| Liste des consignes |
A. Dites si chacune des affirmations suivantes concorde avec le passage sur la Roumanie et les fonds européens. Répondez par oui ou non, puis citez mot pour mot les termes du passage qui tranchent.
(i) L'enveloppe globale de l'accord européen s'élève à 750 milliards d'euros.
(ii) La Roumanie se distingue par la plus forte capacité d'absorption des fonds européens.
(iii) Dans la note de 2008, les mafieux exigent un pourcentage de 10 % des fonds débloqués.
B. Reproduisez mot pour mot le passage sur la Roumanie et les fonds européens, en commençant par « Dans les premières » et en poursuivant jusqu'à « solution de l’émigration. ».

| Extrait du document |
"""
Mais c'est une simple déclaration officielle qui n’engage personne. On connaît la réalité: le pays est le résultat de trente années de pillage, de corruption et d’incompétence institutionnalisée, d'émigration. Avec un Etat de droit qui n’en est pas un, avec un maillage clientéliste au niveau de toutes les structures administratives, avec l’argent public siphonné par les réseaux mafieux et les intérêts des partis politiques, il est tout simplement illogique de croire qu'un renversement de situation serait possible. Autrement dit, nous avons besoin d’une stratégie, ce que la Roumanie n’a jamais eu (enfin, à part la l’édification du communisme...). Il est vrai que l’UE traverse la plus grande crise depuis sa création, et que l’accord trouvé après d’âpres négociations est unique car, pour la première fois dans son histoire, l’UE s’endette collectivement : une enveloppe globale de 750 milliards d’euros, dont 390 non-remboursables et 360 de prêts. Mais souvenons-nous que la Roumanie se distingue entre tous par la plus faible capacité d’absorption des fonds européens. Elle n’avance pas de projets pour accéder aux fonds, son système mafieux spécifique fait que les responsables politiques, administratifs, etc., ont leurs propres business et des contrats avec l’Etat. Alors, faire de grands projets d’investissements publics, d’infrastructure, n’intéresse personne. Tout se concentre autour du jeu politique qui doit profiter au maximum au système mafieux complexe. Celui-ci ne pourra être démantelé, c’est impossible. Il peut exister, par-ci par-là, dans tel ou tel ministère, de rares personnes honnêtes ayant un cursus international, mais en vérité, elles sont impuissantes, et finalement elles seront remplacées ou elles jetteront l’éponge. Le manque de compétences est un aspect presque tabou en Roumanie, normalement on devrait en avoir honte, si l’on est lucide. Et quand on est compétent, on est broyé par le système qui est le plus fort, cela va de soi. Le plus triste, c’est la fraude intellectuelle qui prospère justement parce que les compétences réelles sont absentes. Bien entendu, la Roumanie va se débrouiller pour monter certains projets et accéder à une partie des fonds disponibles dès l’automne (pour le plan de relance post-pandémie). Que va-t-elle en faire?
En principe, cela devra se passer d’après un schéma bien connu, comme je l’écrivais dans une note en 2008 (le fait que l’on se trouve, plus de douze ans après, dans un plus grand désastre, ne changera pas le mécanisme, peut-être que les 5% de commission deviendront 10%). « La Mafia des fonds européens vole l'argent des agriculteurs : l’accès aux fonds européens est filtré par une Mafia composée justement de fonctionnaires habilités à aider les investisseurs dans le montage des projets et dans l'obtention des subventions. Ces mafieux exigent un pourcentage de 5% des fonds débloqués. Ils proposent "du conseil" dans la rédaction et la validation du dossier. Voici plus loin le cas d'un haut fonctionnaire de l'Agence des Paiements et des Interventions pour les Agriculteurs (APIA), institution qui joue un rôle déterminant dans l'approche des fonds européens. (...) APIA est une institution mammouth qui comprend une armée de fonctionnaires grassement payés (des salaires en milliers d'euros) et qui n'ont toujours pas réussi à faire les démarches nécessaires pour recevoir les fonds UE (...).»
Dans les premières années qui ont suivi son adhésion, la Roumanie a produit une mafia des fonds européens, et des sommes colossales ont été détournées. (Dans les Archives de ce blog on pourra trouver plusieurs articles consacrés au sujet inépuisable des fonds européens, en tapant un mot-clé dans la case Rechercher, par exemple "fonds UE".) Avec le temps, l’UE a mis en place des mécanismes de vérification qui ont fait diminuer l’intérêt pour les programmes européens financés, étant donné qu'on ne pouvait plus frauder aussi facilement. Alors, on s’est tourné vers la combine des partenariats bilatéraux, tout le monde y étant gagnant, moins le pays dans l'ensemble, qui, lui, a continué de s’enfoncer, moins les citoyens ordinaires qui, eux, ont trouvé la solution de l’émigration.
"""
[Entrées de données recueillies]
"""
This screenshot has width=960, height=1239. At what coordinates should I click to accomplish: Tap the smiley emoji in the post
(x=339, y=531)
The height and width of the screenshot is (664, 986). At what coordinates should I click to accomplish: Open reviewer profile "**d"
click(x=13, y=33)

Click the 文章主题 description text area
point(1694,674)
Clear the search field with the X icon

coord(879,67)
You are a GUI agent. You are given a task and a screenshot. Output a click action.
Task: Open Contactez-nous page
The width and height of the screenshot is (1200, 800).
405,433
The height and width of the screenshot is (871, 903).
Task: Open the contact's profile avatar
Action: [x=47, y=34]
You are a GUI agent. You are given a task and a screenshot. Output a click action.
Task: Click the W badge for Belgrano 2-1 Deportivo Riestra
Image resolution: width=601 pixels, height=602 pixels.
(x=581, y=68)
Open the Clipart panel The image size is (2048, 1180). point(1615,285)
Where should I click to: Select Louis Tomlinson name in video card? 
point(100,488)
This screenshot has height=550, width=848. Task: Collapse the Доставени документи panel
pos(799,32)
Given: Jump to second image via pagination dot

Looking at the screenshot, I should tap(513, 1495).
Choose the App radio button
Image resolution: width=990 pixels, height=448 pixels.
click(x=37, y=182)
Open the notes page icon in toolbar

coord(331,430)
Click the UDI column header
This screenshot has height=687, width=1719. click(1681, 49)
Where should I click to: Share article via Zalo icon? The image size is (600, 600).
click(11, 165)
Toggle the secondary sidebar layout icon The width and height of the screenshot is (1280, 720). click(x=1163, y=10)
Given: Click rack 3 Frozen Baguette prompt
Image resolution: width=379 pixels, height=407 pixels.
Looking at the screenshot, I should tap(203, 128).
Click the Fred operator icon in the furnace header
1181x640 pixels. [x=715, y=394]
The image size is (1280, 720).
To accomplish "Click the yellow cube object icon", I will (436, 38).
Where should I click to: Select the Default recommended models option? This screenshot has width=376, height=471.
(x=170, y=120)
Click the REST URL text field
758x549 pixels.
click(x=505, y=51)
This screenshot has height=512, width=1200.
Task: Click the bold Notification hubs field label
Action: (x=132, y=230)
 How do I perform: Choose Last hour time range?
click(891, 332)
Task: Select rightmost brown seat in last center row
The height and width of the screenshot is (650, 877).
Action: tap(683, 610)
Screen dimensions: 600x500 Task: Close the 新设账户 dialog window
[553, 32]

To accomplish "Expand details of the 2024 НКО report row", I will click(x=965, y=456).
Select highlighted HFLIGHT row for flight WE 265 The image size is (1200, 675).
"""
| Réponses par consigne |
A.
(i) Oui : « une enveloppe globale de 750 milliards d’euros ».
(ii) Non : « la plus faible capacité d’absorption des fonds européens ».
(iii) Non : « Ces mafieux exigent un pourcentage de 5% des fonds débloqués. »

B.
Dans les premières années qui ont suivi son adhésion, la Roumanie a produit une mafia des fonds européens, et des sommes colossales ont été détournées. (Dans les Archives de ce blog on pourra trouver plusieurs articles consacrés au sujet inépuisable des fonds européens, en tapant un mot-clé dans la case Rechercher, par exemple "fonds UE".) Avec le temps, l’UE a mis en place des mécanismes de vérification qui ont fait diminuer l’intérêt pour les programmes européens financés, étant donné qu'on ne pouvait plus frauder aussi facilement. Alors, on s’est tourné vers la combine des partenariats bilatéraux, tout le monde y étant gagnant, moins le pays dans l'ensemble, qui, lui, a continué de s’enfoncer, moins les citoyens ordinaires qui, eux, ont trouvé la solution de l’émigration.